Le pauvre scrute, intrigué, sa petite boîte de pois, il lit sur le côté de la boîte ronde ( mais où est le côté d’une boîte ronde? ) 400 gr poids net total, 265 gr poids net égoutté et 425 ml contenance. Il ne comprend pas pourquoi on passe de grammes en millilitres. Il se dit que les gens qui travaillent dans l’industrie agro-alimentaire sont des gens compliqués.

Le pauvre est philosophe, il passe outre. Il aurait bien aimé passer l’outre à son voisin mais soudain il se rappelle qu’il est seul dans sa cuisine froide. Le pauvre aime bien les loutres aussi. A sa connaissance, personne ne met des outres en conserve. Ni des loutres. L'outre conserve de l'eau mais pas des petits pois. Est-ce que la loutre mange des petits pois dans les bois?

La pauvre a pris en photo une publicité sur un grand panneau à l’entrée de la ville voisine. Sur l’affiche, est écrit : « Les banques alimentaires collectent les 25 et 26 novembre. DONNEZ. » et « Une petite part de vos courses peut sauver une famille »

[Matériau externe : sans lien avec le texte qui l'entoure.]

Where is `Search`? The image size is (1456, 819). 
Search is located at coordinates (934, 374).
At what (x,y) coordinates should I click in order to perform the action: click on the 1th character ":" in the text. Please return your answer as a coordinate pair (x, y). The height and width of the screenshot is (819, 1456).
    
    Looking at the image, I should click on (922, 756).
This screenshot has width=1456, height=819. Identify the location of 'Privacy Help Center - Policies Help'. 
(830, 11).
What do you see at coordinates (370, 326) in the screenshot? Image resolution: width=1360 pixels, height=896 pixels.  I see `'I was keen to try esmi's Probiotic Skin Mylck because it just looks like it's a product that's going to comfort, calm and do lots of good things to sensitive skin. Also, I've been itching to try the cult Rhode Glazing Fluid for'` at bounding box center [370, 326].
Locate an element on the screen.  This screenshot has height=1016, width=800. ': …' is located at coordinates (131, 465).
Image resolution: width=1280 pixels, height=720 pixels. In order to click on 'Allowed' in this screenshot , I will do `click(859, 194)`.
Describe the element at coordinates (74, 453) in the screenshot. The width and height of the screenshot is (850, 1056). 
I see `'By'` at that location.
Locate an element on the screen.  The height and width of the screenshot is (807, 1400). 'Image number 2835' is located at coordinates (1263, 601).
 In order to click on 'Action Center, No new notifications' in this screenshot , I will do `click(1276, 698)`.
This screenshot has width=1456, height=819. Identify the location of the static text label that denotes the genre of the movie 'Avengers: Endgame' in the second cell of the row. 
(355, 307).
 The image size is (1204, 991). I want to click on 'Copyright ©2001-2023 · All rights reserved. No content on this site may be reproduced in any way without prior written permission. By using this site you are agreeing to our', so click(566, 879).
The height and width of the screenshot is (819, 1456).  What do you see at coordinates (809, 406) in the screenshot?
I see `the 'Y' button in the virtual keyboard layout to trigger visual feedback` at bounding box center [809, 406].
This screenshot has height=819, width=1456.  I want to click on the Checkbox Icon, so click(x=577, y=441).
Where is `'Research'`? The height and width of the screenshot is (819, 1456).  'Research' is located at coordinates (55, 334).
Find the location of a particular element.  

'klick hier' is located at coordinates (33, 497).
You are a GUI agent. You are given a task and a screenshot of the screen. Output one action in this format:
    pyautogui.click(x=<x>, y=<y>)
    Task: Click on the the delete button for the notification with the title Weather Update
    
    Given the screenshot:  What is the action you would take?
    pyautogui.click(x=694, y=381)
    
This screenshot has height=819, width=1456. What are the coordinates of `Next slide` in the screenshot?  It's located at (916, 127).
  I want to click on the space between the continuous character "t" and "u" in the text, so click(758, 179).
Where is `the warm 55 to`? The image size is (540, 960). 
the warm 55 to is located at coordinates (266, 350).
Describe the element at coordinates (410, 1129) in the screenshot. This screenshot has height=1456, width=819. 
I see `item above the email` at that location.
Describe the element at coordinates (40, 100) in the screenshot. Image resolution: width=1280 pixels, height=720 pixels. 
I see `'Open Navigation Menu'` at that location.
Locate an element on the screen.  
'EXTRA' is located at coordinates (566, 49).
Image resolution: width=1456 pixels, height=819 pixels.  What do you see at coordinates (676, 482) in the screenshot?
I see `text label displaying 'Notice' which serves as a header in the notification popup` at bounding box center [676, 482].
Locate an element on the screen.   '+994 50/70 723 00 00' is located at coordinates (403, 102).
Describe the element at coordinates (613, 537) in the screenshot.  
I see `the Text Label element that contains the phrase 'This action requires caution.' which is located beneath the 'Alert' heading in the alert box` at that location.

Le pauvre, ça lui en mastique une fissure. Il ne savait pas qu’il existât des banques alimentaires , il connait les banques qui saignent et affament. Celles-ci, les banques alimentaires, veulent de la nourriture. Pout faire reculer la famine ? Une banque peut soit affamer soit dés-affamer ? Le pauvre est troublé.

Le pauvre se demande comment fonctionne une banque alimentaire ? Y a-t-il des coffres pour stocker les boîtes de petits pois ? Y a-t-il des guichetiers, des chéquiers, des crédits, des débits, des relevés, des agios, des distributeurs automatiques de nourriture ? Le pauvre se dit « alors tu tapes un code avec une carte, et hop ! tombe une boîte de petits pois du distributeur ? ». Apparemment, il y a plusieurs banques alimentaires, quelles sont-elles ? Y a-t-il une banque par légume ? Une banque pour les boîtes de petits pas ? Une pour les champignons ? Une autre pour les pois chiches ? Combien gagnent les directeurs ? Ont-ils des parachutes dorés ? Et des stocks de petits pois option ?

Le pauvre se trouble encore un peu plus et se retrouve dans cet état particulier de confusion sensorielle qu'il redoute et qui le met à plat . Reviens, pauvre, à tes petits pois, il est temps d’agir. Oui, il va donner même si l’injonction DONNEZ lui semble malvenue et pourrait le pousser à ne pas donner. Le pauvre veut se sentir libre de donner, les banques auraient pu ajouter « s’il vous plaît et peut-être « merci » même. Bon . Il va donner. Il est pauvre, certes, mais généreux. Et fier de penser qu’il va lui, le pauvre, nourrir toute une famille, avec quelques grammes de petits pois . Ce doit être une famille habituée aux miracles que cette famille, le plus grand miracle étant de survivre si chichement. Le chiche ment ? Et le riche dirait la vérité ? Aura-t-il le nom de la famille qu'il nourrit ? La banque va-t-elle lui envoyer la photo de la famille mangeant ses petits pois ?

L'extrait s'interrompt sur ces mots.